작품 상세

Watercolour and India ink on thin Japan paper 34/34.5 x 48 cm, framed under glass. Signed 'Nolde.' lower right. - Colours fresh. Lower part of sheet with slight creases. Some parts with slight foxing and somewhat browned. With a photo-expertise by Martin Urban, Stiftung Ada und Emil Nolde, Seebüll, dated 28 November 1989. The work is registered with the Nolde-Stiftung Seebüll. Provenance Private collection, North Germany Exhibition Berlin 2002 (Brücke-Museum), Emil Nolde in der Südsee, cat. no. 29 with colour illus. (colour reproduction differing) Together with his wife, Emil Nolde set out on his famous voyage to the South Seas in October 1913 as part of a small "medical-demographical" research expedition: this journey would become a rich source of inspiration for the painter. As a member of the expedition, he was officially entrusted with the "investigation of the racial characteristics of the population"; however, his actual goal was to capture images of people and natural scenery untouched by modern civilisation. In this context he did not see this alien South-Sea world in a romantically idealised manner, but was very much conscious of its endangerment and progressive destruction through its colonisation, a situation he vehemently criticised.
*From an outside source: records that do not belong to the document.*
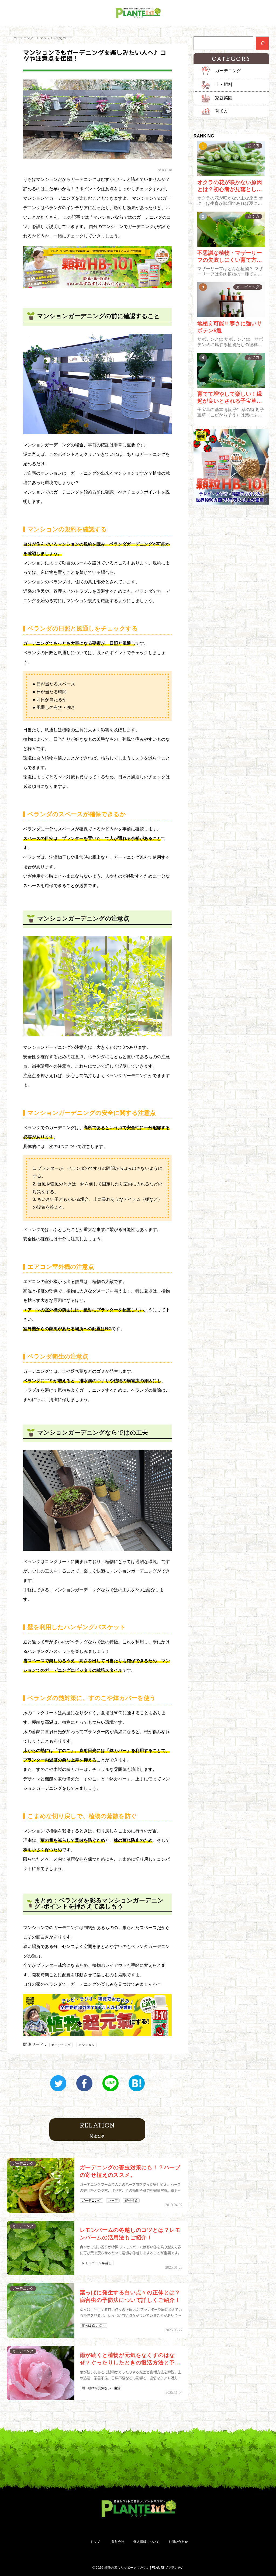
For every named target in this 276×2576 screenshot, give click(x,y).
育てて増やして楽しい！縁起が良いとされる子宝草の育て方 (229, 397)
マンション (86, 2045)
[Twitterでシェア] (58, 2083)
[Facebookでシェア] (84, 2083)
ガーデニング (23, 38)
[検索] (262, 43)
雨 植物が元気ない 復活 (101, 2388)
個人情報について (146, 2541)
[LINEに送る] (110, 2083)
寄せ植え (131, 2200)
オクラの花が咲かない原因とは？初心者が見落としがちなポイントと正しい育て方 (229, 186)
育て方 (221, 111)
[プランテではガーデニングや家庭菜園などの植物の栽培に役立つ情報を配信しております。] (138, 13)
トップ (95, 2541)
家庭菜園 (223, 98)
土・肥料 (223, 84)
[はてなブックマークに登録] (137, 2083)
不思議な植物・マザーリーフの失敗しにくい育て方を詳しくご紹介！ (229, 256)
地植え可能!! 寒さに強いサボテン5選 (229, 326)
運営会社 (117, 2541)
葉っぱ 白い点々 (93, 2325)
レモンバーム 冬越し (97, 2263)
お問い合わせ (178, 2541)
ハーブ (113, 2200)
Because of the climatic conditions and being constantly on the move during this journey, Nolde worked primarily with coloured pencils, coloured chalk, ink and watercolours. These techniques made it possible for him to quickly and spontaneously capture a moment. While he primarily recorded impressions of landscapes in the coloured pencil and chalk drawings, the watercolours were mostly reserved for people; he created numerous portraits as well as depictions of groups of people set in their villages, at the beach or in the water. "Nolde has left behind a sincere, humane and dignified image. It does not share the outer form of the artworks of primitive cultures, but certainly their compositional principle - the reduction of form to the essential, in the service of a soulful, spiritual expression. ... In accordance with Expressionism, Nolde also pursued the Romantic idea of the original unity of humanity and nature. However, for him this was overshadowed by the certainty of its loss." (Barbara Lülf, in: Emil Nolde: Expedition in die Südsee (Brücke-Archiv 20/2002), Munich 2002, p. 140).